[Dataset entries]
[Start of Attachment]
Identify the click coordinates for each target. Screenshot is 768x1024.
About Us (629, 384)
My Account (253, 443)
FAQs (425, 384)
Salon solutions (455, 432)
[End of Attachment]
◆ Action item:
For this exercise, restate each of the entries without any deviation.

◆ Answer:
Identify the click coordinates for each target. Screenshot is 768x1024.
About Us (629, 384)
My Account (253, 443)
FAQs (425, 384)
Salon solutions (455, 432)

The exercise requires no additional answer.